◆ **目的**:
中標津への公演旅行を記した日記について、最後の文の後から続きを書け。

◆ **原文**:
.....

それでも無事飛行機は全員を乗せて中標津へ!
中標津空港に降りると、東京とはがらっと変わって空気がひんやりしている。むしろ寒いくらいだ。皆それぞれ厚着に着替え始めた。
私は明日の公演会場まで下調べ。帰り道は歩いてきたが、くしゃみの連発。体調に気をつけよう。
キャスト何人かと、地元スタッフお薦めの店「いちばん星」へ。噂どおり新鮮な北の海の幸が、安くて美味しくてボリウムたっぷりであった。
特に”つぶ貝の刺身””宗八カレイの一夜干””焼きガラ海老””ギョウジャにんにくのしょうゆ漬け”など東京では口に出来ないものが良い。”山わさび””特製うどん””アスバラ焼き”も忘れがたい。

公演会場前で
でんでんさん、上田駿さん、三田村賢治さんらと撮影
5月31日(土)快晴の北海道
7時に起床。朝食後にホテルの大浴場天然温泉へ。こういうのは嬉しい!
露天風呂の向こうは標津川。
パソコンに向かった後は散歩。
標津川の横を走るチップ材を敷き詰めた側道を歩いていると、山菜取りらしきおばさんたちに遭遇。”何を取っているんですか?”と聞くと、”こごみ”だという。

これがその側道。良い季節ですね。
私も真似して数本"こごみ"を摘んでいたら、袋にいっぱい分けてくれた。やはりこの辺の人は旅人に優しい
散歩の途中で、この辺の新名物「牛乳ラーメン」を食べる。

白いスープの上に、真っ赤なラー油が浮かんでいるが、思ったほど辛くはない。スープもイケる。でも、こん盛りの野菜や具のせいで生温いのはいただけなかった。

.....

◆ **記録情報**:
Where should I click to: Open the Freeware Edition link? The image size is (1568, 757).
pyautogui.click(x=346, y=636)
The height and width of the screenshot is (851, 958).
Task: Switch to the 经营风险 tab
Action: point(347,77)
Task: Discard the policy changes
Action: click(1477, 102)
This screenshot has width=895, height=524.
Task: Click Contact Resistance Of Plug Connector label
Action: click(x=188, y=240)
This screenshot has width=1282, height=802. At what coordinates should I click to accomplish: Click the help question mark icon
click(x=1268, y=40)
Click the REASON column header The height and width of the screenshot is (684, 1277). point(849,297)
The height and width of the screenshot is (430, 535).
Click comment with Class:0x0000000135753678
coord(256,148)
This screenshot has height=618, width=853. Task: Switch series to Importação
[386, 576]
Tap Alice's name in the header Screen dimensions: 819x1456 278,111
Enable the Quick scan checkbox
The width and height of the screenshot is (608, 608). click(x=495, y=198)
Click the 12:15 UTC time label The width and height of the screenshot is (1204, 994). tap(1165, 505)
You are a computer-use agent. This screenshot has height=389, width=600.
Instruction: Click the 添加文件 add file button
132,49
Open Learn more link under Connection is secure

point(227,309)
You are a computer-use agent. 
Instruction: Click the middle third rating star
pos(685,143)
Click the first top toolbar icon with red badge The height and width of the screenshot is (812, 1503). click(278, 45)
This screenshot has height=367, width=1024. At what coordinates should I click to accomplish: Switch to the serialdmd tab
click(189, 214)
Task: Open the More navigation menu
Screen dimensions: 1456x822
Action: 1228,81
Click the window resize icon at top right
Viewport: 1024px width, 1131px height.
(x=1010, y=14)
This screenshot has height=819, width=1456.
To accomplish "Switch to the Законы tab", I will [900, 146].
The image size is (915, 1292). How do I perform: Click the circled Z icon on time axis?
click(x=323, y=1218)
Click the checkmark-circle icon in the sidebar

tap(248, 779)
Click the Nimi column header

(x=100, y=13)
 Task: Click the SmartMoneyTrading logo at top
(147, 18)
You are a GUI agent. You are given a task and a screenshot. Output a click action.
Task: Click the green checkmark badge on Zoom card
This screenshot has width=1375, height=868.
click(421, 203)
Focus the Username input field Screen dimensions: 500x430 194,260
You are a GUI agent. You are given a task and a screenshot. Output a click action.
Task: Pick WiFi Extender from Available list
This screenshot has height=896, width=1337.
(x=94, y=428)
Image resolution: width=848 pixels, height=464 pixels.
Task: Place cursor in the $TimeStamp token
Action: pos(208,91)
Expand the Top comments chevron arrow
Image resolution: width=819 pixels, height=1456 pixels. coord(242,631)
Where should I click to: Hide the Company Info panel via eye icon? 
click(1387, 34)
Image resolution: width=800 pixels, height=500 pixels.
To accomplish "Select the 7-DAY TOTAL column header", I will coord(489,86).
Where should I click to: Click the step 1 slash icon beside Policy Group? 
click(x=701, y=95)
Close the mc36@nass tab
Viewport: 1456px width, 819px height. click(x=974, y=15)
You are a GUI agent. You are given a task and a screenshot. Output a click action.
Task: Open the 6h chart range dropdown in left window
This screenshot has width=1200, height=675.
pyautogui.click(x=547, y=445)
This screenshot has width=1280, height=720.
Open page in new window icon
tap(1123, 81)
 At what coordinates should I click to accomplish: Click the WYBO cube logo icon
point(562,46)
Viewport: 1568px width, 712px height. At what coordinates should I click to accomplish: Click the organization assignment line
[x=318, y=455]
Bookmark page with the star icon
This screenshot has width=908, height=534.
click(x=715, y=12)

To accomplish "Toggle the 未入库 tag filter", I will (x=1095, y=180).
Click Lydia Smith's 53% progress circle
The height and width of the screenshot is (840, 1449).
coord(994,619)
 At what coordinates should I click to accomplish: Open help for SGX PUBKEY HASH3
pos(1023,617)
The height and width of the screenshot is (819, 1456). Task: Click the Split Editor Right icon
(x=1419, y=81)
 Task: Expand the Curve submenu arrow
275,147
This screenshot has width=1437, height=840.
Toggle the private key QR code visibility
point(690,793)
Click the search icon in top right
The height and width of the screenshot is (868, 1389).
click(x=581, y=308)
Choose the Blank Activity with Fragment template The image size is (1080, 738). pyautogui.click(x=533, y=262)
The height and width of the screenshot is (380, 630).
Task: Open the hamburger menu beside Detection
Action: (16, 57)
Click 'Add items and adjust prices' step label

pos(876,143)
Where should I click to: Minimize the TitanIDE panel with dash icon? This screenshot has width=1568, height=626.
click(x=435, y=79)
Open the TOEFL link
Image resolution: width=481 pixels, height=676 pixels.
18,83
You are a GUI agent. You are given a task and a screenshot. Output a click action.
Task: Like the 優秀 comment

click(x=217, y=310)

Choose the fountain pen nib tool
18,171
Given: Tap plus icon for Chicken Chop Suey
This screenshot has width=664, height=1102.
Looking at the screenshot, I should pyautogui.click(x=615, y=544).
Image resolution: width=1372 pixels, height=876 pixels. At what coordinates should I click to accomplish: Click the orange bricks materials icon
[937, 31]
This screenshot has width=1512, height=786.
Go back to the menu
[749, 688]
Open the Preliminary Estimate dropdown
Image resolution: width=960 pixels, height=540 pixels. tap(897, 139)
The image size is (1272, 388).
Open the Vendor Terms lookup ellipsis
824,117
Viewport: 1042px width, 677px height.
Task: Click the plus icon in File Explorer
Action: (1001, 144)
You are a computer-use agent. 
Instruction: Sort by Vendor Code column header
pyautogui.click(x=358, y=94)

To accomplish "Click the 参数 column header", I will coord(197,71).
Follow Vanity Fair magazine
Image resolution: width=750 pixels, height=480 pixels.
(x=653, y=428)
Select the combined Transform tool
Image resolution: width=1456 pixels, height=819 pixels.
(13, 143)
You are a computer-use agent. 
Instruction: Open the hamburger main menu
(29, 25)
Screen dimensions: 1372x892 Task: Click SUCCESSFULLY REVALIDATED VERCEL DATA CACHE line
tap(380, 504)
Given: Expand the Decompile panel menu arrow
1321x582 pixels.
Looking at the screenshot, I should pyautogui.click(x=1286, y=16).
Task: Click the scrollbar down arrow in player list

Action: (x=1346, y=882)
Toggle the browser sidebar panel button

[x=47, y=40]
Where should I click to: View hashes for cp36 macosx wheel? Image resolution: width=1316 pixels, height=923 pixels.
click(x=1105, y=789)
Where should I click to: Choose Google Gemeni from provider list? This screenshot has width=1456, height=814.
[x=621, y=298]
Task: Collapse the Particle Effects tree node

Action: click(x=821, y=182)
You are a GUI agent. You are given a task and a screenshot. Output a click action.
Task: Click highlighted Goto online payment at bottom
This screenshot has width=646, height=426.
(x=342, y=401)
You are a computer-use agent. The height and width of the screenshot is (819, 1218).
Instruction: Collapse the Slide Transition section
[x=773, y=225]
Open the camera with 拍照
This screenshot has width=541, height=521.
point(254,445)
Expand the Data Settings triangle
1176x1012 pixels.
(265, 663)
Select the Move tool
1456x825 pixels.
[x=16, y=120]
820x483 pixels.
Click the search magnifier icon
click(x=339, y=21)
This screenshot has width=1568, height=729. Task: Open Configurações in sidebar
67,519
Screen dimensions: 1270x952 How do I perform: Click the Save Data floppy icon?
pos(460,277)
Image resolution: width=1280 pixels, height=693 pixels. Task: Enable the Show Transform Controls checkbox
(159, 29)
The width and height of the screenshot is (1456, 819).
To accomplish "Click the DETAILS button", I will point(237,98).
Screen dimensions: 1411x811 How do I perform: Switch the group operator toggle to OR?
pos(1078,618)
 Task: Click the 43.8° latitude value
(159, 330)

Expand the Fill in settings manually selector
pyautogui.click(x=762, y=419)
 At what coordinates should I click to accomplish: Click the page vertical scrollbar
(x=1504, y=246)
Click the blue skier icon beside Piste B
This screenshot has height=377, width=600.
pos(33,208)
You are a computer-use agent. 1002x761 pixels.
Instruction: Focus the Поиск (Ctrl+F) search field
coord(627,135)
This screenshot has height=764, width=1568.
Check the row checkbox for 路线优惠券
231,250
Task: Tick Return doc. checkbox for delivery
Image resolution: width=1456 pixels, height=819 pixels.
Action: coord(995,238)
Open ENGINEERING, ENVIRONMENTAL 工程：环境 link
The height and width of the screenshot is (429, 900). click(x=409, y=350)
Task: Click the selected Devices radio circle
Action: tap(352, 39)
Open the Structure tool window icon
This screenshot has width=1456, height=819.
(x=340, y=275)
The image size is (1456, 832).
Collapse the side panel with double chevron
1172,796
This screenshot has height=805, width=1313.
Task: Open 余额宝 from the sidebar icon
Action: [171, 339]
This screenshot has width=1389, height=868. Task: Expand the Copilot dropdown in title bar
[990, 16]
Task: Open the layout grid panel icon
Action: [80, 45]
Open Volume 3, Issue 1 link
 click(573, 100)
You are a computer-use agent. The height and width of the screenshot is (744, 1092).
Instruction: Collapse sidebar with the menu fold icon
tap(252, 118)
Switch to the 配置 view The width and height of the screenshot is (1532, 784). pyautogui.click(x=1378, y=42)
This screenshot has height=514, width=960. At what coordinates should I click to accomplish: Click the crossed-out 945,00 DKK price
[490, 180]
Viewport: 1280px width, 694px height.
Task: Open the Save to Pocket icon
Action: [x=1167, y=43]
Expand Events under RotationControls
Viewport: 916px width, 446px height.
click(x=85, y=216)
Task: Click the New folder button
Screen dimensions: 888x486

.....

◆ **出力結果**:
本日の公演会場、中標津総合文化会館「しるべっと」ホールに夕方集合。
到着すると地元女性スタッフの方々手作りの炊き出しが待っていた。有り難い。鮭の”時知らず”、蒸し岩牡蠣、芋団子等々。特筆は摩周湖の伏流水で育てた”クレソンのごま和え”。あまり美味しいので、居酒屋の場面でおつまみとして本番でも使いました。でんでんさんと上杉さんがアドリブで一所懸命説明していた。
夜7時から本番。旅公演の初回である。
500人のお客様で場内は埋まっていた。人口比の観劇者数を考えると、東京だったら50万人くらいだと、ベンガルさんが不思議な感心の仕方をしていた。
お客様の反応は意外に東京とさほど変わらなかった。
カーテンコールは拍手が止まず、初めてダブルになる。私はこの時初めて気づいたが、観客の年齢層が北千住より若い。皆さん本当に熱心に観ていてくれたのだ。嬉しい。
終演後は、「いちばん星」で再び打ち上げ。キャストは全員集合した。
昨日来なかった人も含めて、その味に嬉しい驚きの連続だった。
私のもらってきた「こごみ」のおひたしと、ホワイトソース和えに、「もつ鍋」も美味かった。「特製うどん」は¥300とは思えない味と量。そして私のこの日の一押しは「きんき」の焼き魚、脂がのっていて最高だった。
今晩は、上杉さんがよく喋る。
6月1日(日)曇天
今朝も大浴場で温泉に浸かる。お湯が肌に”ヌルッ”とした感触。他の皆さんは”ツルツル”と表現していましたけど。確かに”ヌルッ”と”ツルッ”じゃ、随分違う(^0^)
女満別(今は町村合併で大空町というそうだ)まで長距離バス移動。
屈斜路湖の横を走っている時に、反対車線にキタキツネがちょこんと座っていた。運転手さんが、わざわざ止まって私たちに見せてくれる。去り際には、キツネがバスを追っかけてきたのが可愛かった。そんなことには頓着しそうもないベンガルさんまでが歓声を上げていた。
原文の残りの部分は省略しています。